Google’s Gmail app has become the first standalone smartphone app to pass one billion installations on Android devices.
The milestone, announced by Sundar Pichai, Google’s head of Android, was crossed sometime last week; the Google Play Store ranks apps by downloads in different ranges and the Gmail Android app ticked over into the one to five billion bracket.
The figure excludes updates, so there is no double-counting when an update is issued. And the Google Play services app is disqualified from the counting, as it is required as part of the Google Play Store.
The Gmail app is installed by default on all Google Android devices as part of Google’s licensing, which covers most of the Android software-powered tablets, smartphones and other devices available outside China. It is updated automatically when the device connects to the Google Play store.
Amazon’s Kindle Fire range of Android devices and Microsoft’s Nokia X smartphones do not come with Gmail installed as default, nor is it possible to download the Gmail app through their app stores.
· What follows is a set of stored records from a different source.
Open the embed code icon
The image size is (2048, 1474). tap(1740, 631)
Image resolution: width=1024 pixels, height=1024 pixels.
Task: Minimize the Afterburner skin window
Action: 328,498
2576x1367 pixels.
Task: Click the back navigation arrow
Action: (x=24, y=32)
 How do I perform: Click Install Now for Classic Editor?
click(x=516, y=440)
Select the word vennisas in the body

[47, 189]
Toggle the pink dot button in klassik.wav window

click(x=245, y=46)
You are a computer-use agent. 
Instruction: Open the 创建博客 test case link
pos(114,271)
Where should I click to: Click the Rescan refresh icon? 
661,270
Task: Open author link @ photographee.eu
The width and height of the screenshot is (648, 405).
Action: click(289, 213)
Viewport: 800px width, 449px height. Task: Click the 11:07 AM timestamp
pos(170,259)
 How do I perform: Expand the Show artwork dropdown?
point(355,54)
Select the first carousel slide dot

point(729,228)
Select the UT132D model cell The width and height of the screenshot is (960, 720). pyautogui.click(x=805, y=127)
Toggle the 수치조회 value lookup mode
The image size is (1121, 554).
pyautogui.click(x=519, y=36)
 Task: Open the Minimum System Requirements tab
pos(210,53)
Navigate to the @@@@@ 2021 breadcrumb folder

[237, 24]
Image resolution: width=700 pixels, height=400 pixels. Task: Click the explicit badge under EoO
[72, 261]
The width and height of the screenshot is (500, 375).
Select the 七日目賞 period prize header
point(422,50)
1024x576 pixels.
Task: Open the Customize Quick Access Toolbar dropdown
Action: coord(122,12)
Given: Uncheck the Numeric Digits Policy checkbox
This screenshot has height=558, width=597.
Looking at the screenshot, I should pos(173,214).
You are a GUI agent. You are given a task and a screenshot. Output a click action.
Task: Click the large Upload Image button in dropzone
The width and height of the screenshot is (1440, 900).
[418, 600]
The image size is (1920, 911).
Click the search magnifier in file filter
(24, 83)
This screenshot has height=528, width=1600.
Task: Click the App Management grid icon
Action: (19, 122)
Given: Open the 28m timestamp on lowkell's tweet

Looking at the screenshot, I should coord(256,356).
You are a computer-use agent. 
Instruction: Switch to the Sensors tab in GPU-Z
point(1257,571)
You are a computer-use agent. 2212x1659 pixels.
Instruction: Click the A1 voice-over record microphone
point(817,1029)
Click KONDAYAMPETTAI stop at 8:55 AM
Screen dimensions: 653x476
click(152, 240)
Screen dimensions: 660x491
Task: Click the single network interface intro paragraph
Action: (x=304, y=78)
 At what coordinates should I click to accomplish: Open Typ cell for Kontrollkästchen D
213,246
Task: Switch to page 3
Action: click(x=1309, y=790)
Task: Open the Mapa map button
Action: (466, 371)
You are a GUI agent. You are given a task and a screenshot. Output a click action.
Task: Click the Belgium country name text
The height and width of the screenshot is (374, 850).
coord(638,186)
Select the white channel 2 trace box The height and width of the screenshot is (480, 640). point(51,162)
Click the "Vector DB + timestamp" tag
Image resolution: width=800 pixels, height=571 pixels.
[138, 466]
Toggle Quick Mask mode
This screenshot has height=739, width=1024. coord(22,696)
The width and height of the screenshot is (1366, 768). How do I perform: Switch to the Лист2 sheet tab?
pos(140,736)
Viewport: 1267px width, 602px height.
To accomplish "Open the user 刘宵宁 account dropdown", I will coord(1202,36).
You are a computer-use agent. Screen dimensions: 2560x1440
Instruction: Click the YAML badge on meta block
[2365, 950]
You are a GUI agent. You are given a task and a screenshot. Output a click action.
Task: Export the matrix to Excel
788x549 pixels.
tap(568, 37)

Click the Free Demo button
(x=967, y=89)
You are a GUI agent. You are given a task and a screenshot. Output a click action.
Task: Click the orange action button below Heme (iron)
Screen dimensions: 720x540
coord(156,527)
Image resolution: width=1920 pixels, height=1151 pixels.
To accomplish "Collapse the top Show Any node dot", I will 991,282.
Nor are there any figures for downloads of the Gmail app for Apple’s iPhone and iPad.
Several groups of apps, such as Outfit7’s range of Talking Friends apps, have already passed the one billion downloads milestone, but no one individual app has been downloaded 1bn times on its own before. The Angry Birds collection of games broke one billion downloads in 2012. Gmail’s billion downloads reinforces data on how many Google-powered Android devices have been sold, with Google’s executives saying that more than one billion Android device activations were passed last year.
It also indicates how important Google’s agreements to have its apps installed by default are in fuelling downloads, and encouraging use of its services. As it stands, manufacturers cannot have access to Google’s Play Store without installing Google’s suite of apps and placing them in a prominent position.